> _TEXTE FOURNI_
Guerres fratricides : des conflits amers qui trouvent leur source dans les blessures de l'enfance

  • Ainé versus cadet : un conflit aveugle quasi-universel
  • Des enfants sans cesse comparés
  • Rivalités fraternelles : quand les parents s’en mêlent
  • (L’im)possible réconciliation

« J’étais l’ombre, la doublure, le plan B ». Ça n’aura échappé à personne : dans un livre autobiographique intitulée Le Suppléant (Ed. Fayard, 2023), en référence au surnom dont l’aurait affublé son père à la naissance, le Prince non-héritier de la Couronne britannique n’a pas mâché ses mots (ni manquer de synonymes) pour exprimer les souffrances psychologiques et émotionnelles qu’il affirme avoir enduré depuis ses plus jeunes années.

Une chambre plus petite, une violente dispute qui le fait atterrir sur la gamelle du chien, une fiancée américaine méprisée et jetée en pâture aux tabloïds : à travers 200 pages aux fausses allures de journal intime, le prince Harry dresse le portrait d’une relation moins fraternelle que fratricide, dénonçant en filigrane les offenses d’un aîné compétitif et autoritaire qui ne l’aurait ni aimé, ni soutenu comme il l’aurait voulu.

Une série d’anecdotes personnelles qui tend à devenir un récit universel, voire banal : celui des dysfonctionnalités qui peuvent pourrir les relations entre les membres d’une même fratrie.

« Pour autant, il n’y a pas le bon frère et le mauvais frère », nuance d’emblée Saverio Tomasella, psychologue et co-auteur de l’ouvrage Faire la paix avec sa famille (Ed. Larousse, 2020). « Ce sont simplement deux humains qui, chacun de leur côté, croient avoir de bonnes raisons de défendre ce qu’il défend par rapport à la place qui était la sienne dans la famille. Ils sont dans un conflit aveugle, en étant persuadés d’avoir raison », détaille-t-il, rappelant également que ce type de rivalité se fait moins l’expression d’un passif infantile que de problèmes familiaux actuels, ces derniers n’étant finalement que des révélateurs de ces querelles sous-jacentes.

> _INFORMATIONS FOURNIES_
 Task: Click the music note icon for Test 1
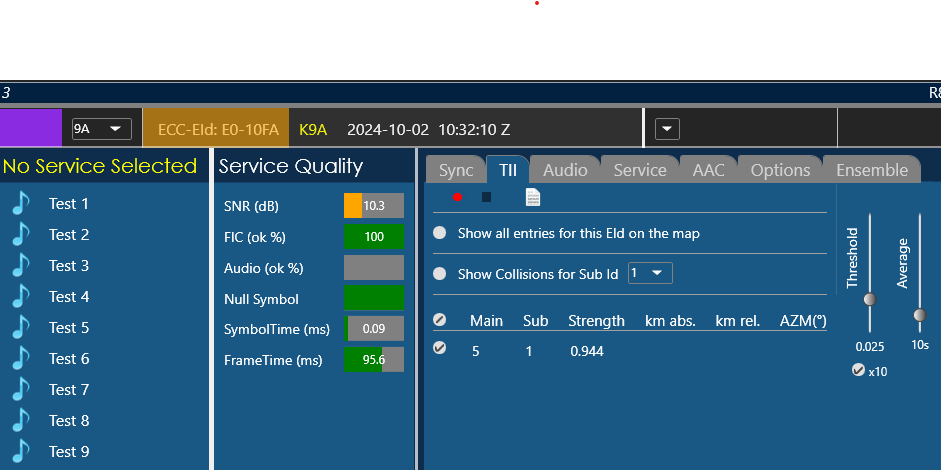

> _CONSIGNE DONNÉE_
Recopiez à l'identique le passage du texte sur les rivalités fraternelles qui commence par les mots « Guerres fratricides : des » et se termine par « plus jeunes années. ».

> _LA RÉPONSE_
Guerres fratricides : des conflits amers qui trouvent leur source dans les blessures de l'enfance

  • Ainé versus cadet : un conflit aveugle quasi-universel
  • Des enfants sans cesse comparés
  • Rivalités fraternelles : quand les parents s’en mêlent
  • (L’im)possible réconciliation

« J’étais l’ombre, la doublure, le plan B ». Ça n’aura échappé à personne : dans un livre autobiographique intitulée Le Suppléant (Ed. Fayard, 2023), en référence au surnom dont l’aurait affublé son père à la naissance, le Prince non-héritier de la Couronne britannique n’a pas mâché ses mots (ni manquer de synonymes) pour exprimer les souffrances psychologiques et émotionnelles qu’il affirme avoir enduré depuis ses plus jeunes années.